Could you copy the lines of the listing below verbatim, from the line with "Where should I" up to and including the line with "(x=911, y=22)", omitting the pictures?

SUPPLIED ENTRIES:
---*---
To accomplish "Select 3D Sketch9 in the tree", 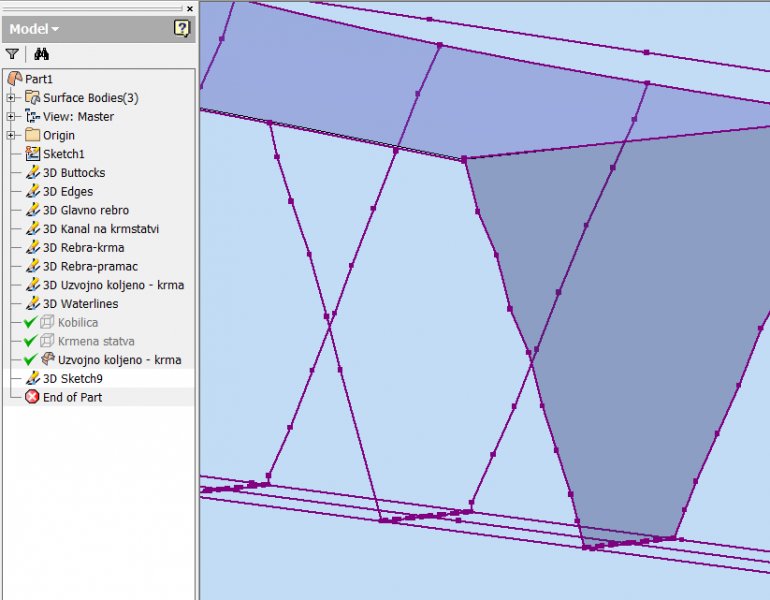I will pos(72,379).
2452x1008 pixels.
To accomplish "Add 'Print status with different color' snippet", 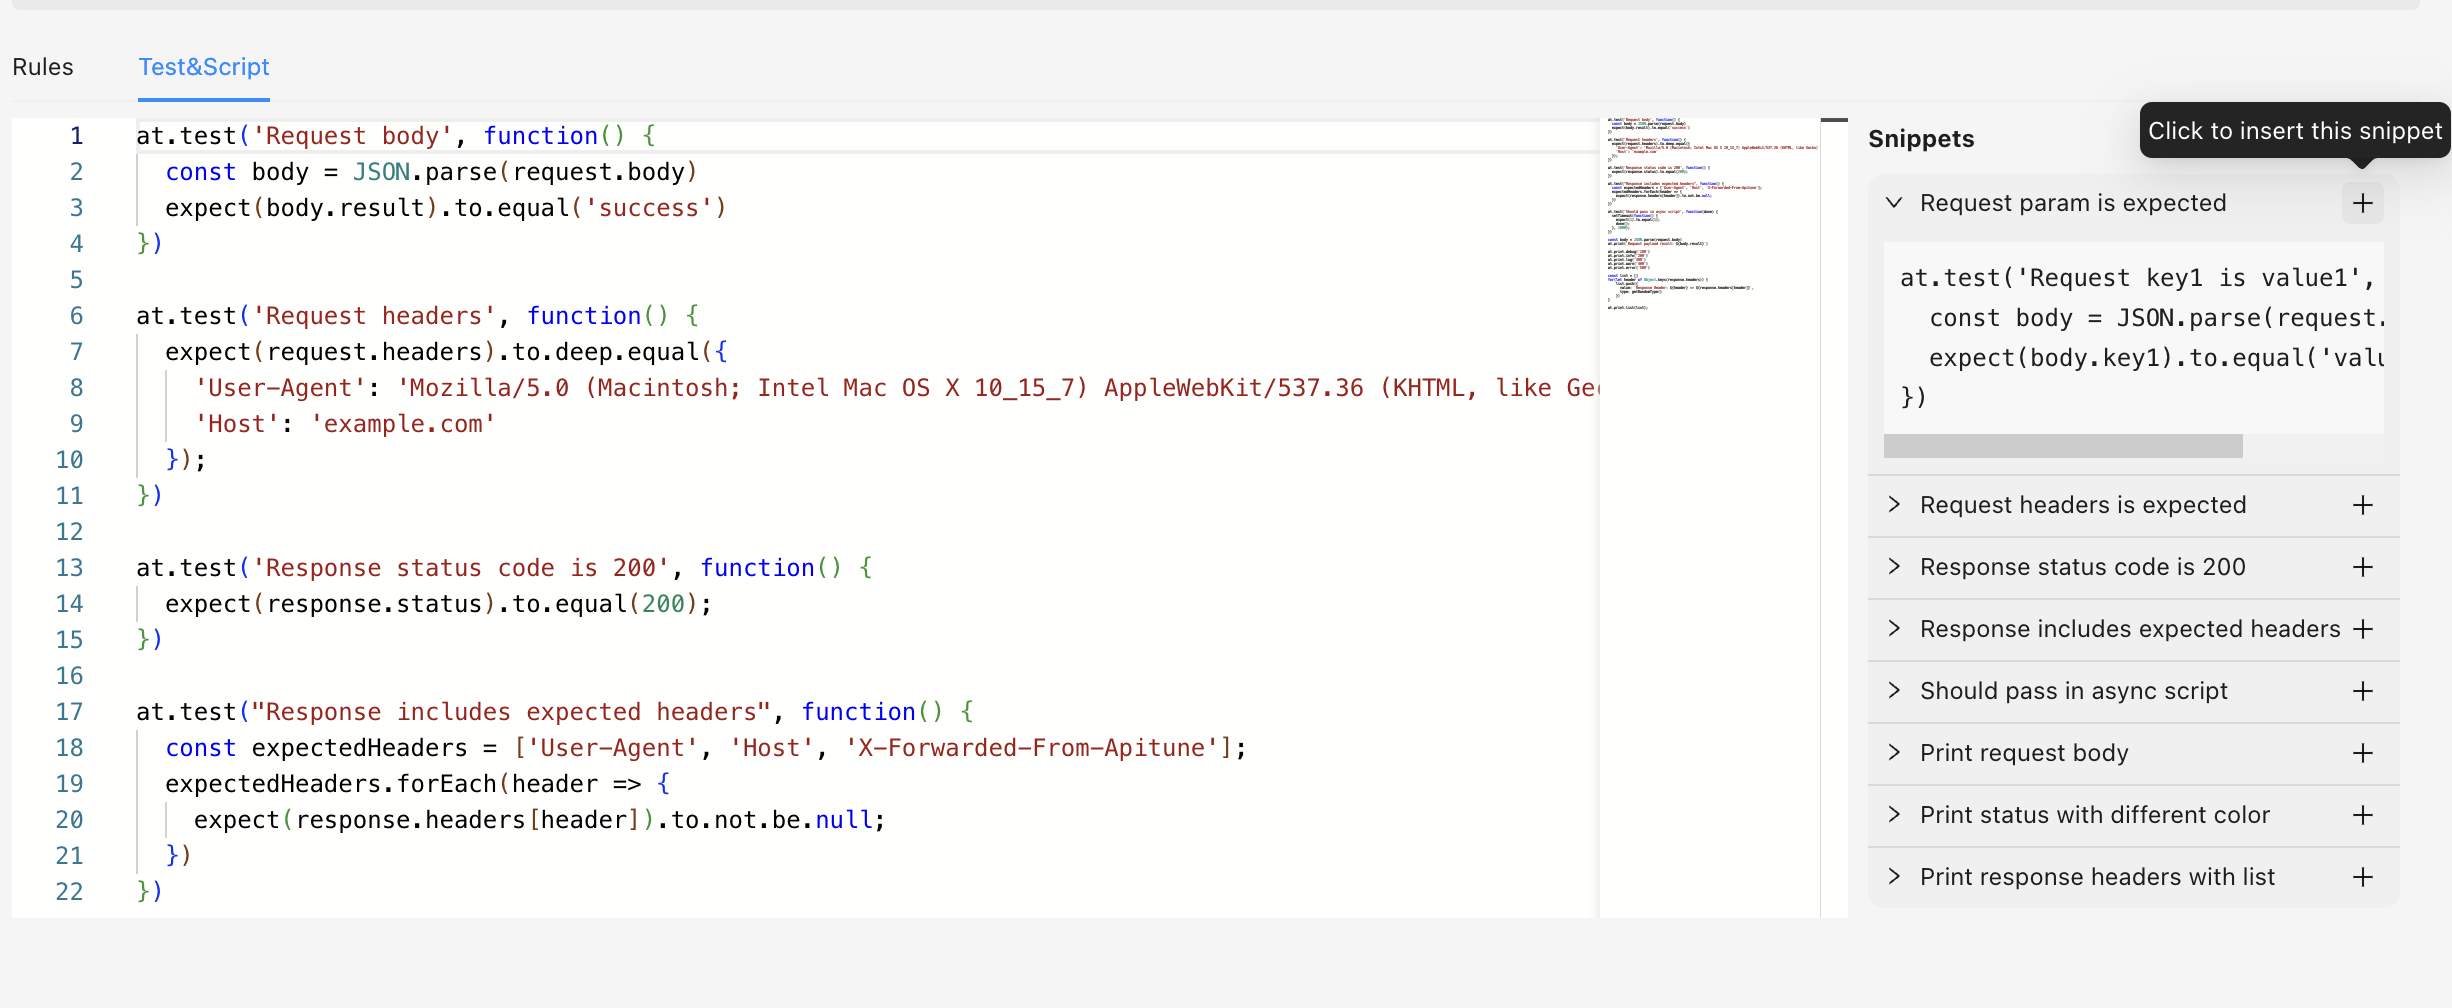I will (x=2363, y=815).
---*---
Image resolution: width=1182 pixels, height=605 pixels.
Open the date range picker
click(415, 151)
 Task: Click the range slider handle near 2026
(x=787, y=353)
---*---
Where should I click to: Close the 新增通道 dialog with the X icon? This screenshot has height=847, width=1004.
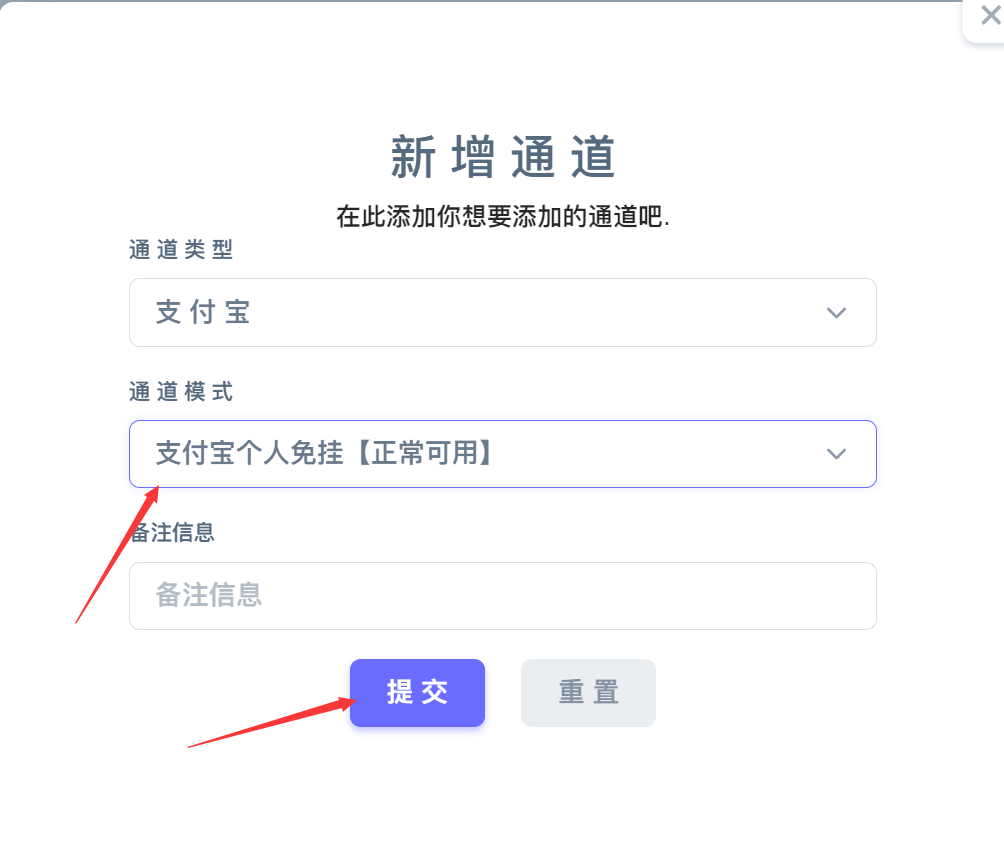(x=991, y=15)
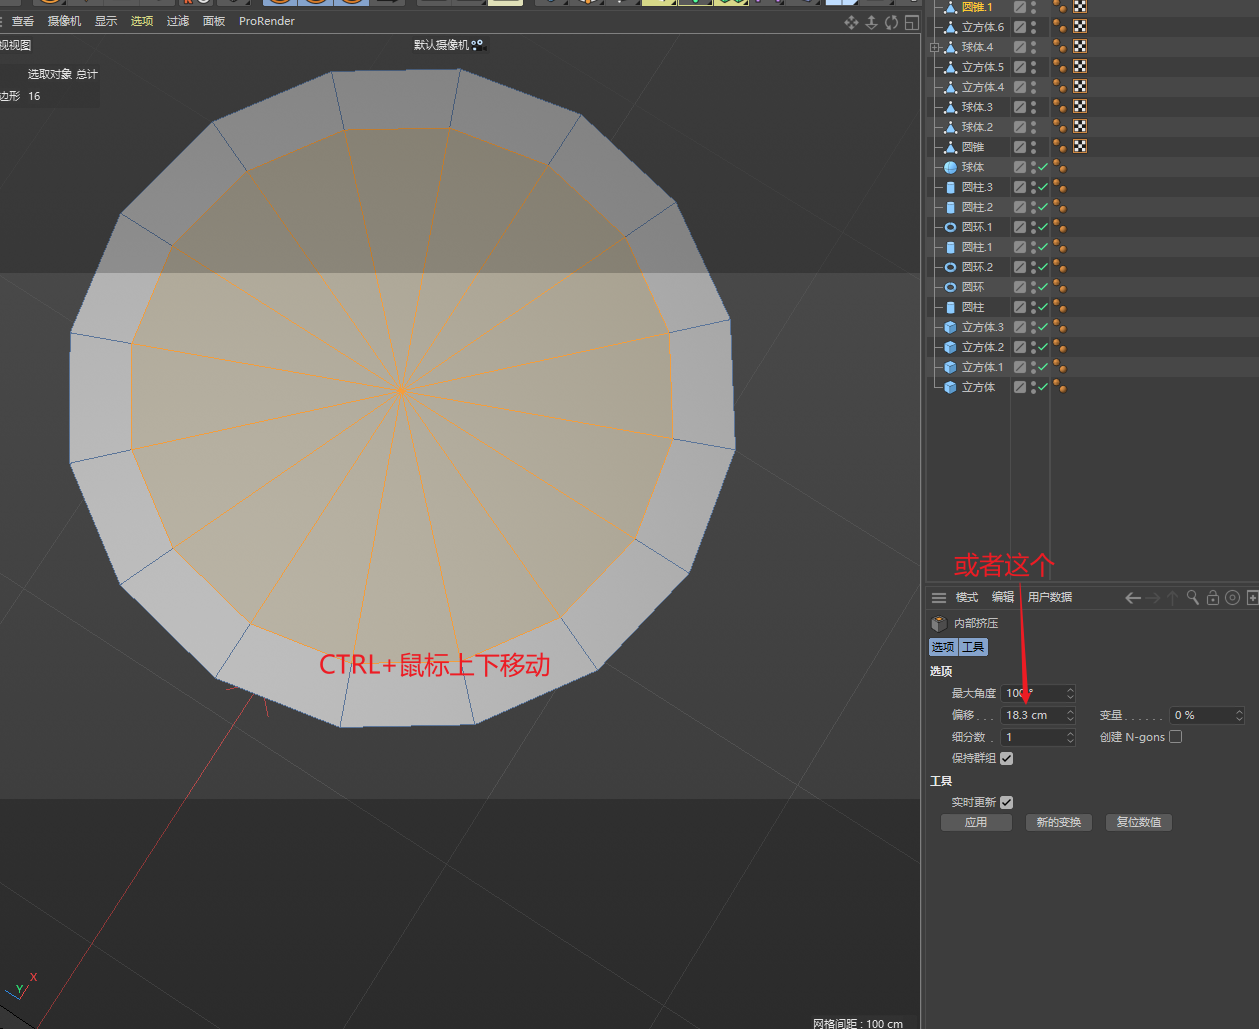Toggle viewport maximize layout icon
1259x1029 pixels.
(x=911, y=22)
---*---
RESULT OF THE TASK:
Where should I click to: Close the 新增通道 dialog with the X icon? This screenshot has height=847, width=1004.
(x=991, y=15)
Toggle viewport maximize layout icon
1259x1029 pixels.
(x=911, y=22)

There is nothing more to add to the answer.